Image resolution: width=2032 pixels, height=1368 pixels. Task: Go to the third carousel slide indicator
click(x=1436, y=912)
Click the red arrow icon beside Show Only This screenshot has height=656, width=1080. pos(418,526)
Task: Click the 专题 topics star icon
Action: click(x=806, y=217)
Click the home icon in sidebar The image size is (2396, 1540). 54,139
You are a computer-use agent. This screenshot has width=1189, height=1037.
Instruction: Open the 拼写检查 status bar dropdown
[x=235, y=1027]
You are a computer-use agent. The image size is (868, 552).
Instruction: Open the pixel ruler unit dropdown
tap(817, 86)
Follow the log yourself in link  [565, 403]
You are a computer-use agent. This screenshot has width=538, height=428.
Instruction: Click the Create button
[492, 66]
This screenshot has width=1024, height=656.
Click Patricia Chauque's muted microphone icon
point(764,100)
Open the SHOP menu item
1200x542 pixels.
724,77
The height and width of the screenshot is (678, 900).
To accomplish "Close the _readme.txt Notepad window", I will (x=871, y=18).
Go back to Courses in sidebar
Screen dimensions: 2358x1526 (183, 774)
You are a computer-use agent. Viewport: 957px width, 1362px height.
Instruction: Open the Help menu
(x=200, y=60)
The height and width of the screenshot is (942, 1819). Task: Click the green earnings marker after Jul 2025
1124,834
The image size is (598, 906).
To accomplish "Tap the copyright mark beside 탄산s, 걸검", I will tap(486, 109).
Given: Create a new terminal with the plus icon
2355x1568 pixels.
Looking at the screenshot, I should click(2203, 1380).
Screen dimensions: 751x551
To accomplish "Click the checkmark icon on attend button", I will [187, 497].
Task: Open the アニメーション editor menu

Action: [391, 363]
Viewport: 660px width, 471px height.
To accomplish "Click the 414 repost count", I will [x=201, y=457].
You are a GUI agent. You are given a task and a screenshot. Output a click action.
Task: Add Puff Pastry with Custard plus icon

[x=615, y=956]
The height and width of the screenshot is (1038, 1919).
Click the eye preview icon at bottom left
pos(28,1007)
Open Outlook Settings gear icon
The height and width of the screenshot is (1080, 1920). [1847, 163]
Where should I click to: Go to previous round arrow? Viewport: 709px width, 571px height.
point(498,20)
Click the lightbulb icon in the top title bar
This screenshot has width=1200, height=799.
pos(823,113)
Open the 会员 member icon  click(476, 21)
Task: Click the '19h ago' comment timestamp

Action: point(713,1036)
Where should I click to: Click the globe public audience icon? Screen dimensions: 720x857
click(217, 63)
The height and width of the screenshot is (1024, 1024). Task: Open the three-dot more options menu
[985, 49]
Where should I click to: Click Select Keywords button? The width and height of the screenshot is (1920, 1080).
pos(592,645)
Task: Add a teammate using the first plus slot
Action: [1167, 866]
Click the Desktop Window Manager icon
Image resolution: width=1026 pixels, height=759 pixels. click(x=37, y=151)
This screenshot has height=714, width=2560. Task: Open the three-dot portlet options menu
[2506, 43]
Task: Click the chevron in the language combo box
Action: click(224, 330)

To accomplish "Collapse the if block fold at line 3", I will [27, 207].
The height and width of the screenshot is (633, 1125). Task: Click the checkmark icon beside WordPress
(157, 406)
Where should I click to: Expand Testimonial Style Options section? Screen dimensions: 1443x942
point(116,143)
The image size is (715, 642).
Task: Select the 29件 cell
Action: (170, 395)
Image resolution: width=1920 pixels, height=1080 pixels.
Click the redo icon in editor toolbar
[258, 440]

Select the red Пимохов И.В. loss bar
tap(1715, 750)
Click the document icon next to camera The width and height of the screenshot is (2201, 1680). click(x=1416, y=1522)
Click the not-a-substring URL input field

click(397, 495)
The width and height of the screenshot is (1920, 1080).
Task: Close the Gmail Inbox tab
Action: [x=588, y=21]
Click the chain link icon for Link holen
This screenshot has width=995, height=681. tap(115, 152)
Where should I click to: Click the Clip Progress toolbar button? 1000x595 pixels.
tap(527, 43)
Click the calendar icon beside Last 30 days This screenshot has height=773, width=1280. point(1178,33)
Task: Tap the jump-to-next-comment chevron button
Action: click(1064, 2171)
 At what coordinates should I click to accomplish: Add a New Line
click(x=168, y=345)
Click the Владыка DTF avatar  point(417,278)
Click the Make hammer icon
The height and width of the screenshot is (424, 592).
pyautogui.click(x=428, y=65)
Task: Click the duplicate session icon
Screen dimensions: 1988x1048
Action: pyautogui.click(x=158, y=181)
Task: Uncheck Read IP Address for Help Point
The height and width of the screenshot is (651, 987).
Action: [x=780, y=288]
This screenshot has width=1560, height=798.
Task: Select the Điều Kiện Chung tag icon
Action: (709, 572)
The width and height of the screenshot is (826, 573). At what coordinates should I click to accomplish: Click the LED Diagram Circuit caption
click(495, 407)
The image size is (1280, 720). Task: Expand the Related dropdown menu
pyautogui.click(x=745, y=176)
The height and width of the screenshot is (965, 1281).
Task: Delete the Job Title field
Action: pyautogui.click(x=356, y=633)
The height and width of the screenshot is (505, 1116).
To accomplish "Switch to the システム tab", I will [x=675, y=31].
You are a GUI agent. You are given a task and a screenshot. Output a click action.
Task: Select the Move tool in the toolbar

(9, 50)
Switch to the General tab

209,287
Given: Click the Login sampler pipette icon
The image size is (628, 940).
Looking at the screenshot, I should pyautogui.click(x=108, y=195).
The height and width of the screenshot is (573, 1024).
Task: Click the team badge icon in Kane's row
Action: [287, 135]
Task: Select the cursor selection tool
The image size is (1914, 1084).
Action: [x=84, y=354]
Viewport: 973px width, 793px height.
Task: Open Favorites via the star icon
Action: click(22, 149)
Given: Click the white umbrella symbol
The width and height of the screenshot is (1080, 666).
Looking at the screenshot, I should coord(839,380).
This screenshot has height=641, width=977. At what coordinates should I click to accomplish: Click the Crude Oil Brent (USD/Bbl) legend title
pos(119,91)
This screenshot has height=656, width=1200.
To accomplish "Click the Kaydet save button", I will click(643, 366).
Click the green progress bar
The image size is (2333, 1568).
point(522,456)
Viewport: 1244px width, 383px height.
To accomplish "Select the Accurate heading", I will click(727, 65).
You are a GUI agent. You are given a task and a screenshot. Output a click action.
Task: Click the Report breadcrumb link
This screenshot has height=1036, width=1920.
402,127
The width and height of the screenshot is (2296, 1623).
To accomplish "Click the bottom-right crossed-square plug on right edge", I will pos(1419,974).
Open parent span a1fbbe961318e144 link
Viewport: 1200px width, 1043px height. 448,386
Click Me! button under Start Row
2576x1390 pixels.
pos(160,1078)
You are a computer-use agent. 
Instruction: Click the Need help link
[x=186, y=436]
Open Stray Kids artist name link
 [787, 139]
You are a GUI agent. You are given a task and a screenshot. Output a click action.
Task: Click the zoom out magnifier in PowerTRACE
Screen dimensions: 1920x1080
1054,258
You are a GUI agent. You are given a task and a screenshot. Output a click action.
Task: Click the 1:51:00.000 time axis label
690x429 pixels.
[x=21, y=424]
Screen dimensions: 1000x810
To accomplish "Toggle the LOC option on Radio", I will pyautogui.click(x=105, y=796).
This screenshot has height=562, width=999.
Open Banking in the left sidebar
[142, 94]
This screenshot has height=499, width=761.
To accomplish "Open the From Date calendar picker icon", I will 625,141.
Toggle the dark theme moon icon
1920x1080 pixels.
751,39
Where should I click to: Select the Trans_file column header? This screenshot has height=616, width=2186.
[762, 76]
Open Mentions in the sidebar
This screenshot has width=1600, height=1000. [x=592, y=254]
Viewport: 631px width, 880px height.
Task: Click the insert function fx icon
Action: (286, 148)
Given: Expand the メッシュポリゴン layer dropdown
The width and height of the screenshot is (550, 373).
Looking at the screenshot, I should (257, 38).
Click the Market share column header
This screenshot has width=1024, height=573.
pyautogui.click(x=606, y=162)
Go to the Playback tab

### DIRECTIVE
Format the rows from the line containing "Where should I click to: Click the Clip" through the line containing "click(x=168, y=345)" as a JSON list of strings, with one string per line and blank lines omitted.

### COMPLETE ANSWER
[
  "Where should I click to: Click the Clip Progress toolbar button? 1000x595 pixels.",
  "tap(527, 43)",
  "Click the calendar icon beside Last 30 days This screenshot has height=773, width=1280. point(1178,33)",
  "Task: Tap the jump-to-next-comment chevron button",
  "Action: click(1064, 2171)",
  " At what coordinates should I click to accomplish: Add a New Line",
  "click(x=168, y=345)"
]